優しく告げる、その声。

だが、何故か平坦にその文字達を連ねただけに感じる。

しかしそれに気付く余裕もなく、月子はただ呆然と宙を見ていた。


グルグルと、月子の頭をかき乱す敦の言葉。

これが、本当に10年前起こった事件の真実だというのか。


陽子を殺したのは、田畑でも何でもなく、月子本人…

田畑は、月子が現実から逃れるための作り上げた偶像だったと。



毎夜うなされていた、陽子を突き落とすあの夢。

あれが、
10年間、月子の求めていた真実ーーー



語られた敦の言葉は、あまりにも残酷なもので、月子はなすすべもなく、その場に崩れ落ちてしまった。



「……でも…、
でも…わたし本当に見たのよ…
その窓から、ようちゃんを突き落とす姿を…」

恐怖にかすれる月子の声は、敦に届いたのだろうか。

気付けば溢れ出す涙が、その頬をどんどん濡らしていった。

ぼやける視界はとめどなく、そんな瞳に敦の姿を映しながら、月子はもう一度切に告げる。

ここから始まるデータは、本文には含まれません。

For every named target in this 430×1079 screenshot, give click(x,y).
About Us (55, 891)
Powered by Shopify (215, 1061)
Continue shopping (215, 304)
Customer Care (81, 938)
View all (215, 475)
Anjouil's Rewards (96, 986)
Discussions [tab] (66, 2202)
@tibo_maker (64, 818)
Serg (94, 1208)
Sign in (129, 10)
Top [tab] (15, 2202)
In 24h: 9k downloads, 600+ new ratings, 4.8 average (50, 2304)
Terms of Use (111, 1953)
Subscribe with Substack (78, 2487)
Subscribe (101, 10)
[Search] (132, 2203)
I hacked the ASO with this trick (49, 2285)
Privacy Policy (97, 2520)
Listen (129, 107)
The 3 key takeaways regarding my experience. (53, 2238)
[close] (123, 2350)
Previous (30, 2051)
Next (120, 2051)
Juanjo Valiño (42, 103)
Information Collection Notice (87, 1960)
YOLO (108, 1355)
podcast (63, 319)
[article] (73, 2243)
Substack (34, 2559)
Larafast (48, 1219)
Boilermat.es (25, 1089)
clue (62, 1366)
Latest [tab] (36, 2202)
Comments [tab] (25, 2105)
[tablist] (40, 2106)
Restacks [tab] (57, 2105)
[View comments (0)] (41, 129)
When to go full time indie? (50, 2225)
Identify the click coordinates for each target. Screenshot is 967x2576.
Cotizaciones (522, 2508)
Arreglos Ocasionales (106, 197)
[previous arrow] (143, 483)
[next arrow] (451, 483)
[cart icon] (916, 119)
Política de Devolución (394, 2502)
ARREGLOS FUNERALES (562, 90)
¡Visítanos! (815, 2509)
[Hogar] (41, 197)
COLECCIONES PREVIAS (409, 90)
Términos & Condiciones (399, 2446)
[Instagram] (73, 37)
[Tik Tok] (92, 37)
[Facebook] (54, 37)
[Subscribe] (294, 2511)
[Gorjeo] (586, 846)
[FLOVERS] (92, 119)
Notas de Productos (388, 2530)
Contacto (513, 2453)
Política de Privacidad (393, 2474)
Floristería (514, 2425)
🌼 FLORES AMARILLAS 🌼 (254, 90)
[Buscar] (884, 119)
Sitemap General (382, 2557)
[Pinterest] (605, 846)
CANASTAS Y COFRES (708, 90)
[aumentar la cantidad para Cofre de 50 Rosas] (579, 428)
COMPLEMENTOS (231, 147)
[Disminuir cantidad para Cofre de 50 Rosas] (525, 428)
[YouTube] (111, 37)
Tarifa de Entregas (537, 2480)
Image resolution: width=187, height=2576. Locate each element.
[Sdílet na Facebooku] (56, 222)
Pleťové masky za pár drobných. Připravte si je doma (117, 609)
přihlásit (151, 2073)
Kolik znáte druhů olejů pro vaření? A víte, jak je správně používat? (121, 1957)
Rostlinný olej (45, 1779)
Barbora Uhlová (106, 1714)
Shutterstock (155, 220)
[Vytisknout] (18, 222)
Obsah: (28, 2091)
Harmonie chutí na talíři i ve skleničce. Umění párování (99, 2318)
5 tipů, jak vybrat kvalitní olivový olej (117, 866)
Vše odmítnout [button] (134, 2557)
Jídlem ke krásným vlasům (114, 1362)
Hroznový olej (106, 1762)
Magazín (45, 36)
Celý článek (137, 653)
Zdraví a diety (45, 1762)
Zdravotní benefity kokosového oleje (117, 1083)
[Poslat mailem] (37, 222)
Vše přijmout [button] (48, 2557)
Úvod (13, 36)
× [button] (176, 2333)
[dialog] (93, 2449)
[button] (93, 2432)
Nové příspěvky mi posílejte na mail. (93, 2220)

敦の言葉も、月子自身がいだくぬぐい去れない不安もすべて否定するように、

目の前で窓際に立つ、その敦の姿を見つめながら。



「そんな風に、窓際に立って、
ようちゃんを落とそうとする人の姿を……」


まるで、デシャヴのようだった。

窓際に立つ敦の姿。

涙でぼやけていたが、はっきりと重なる。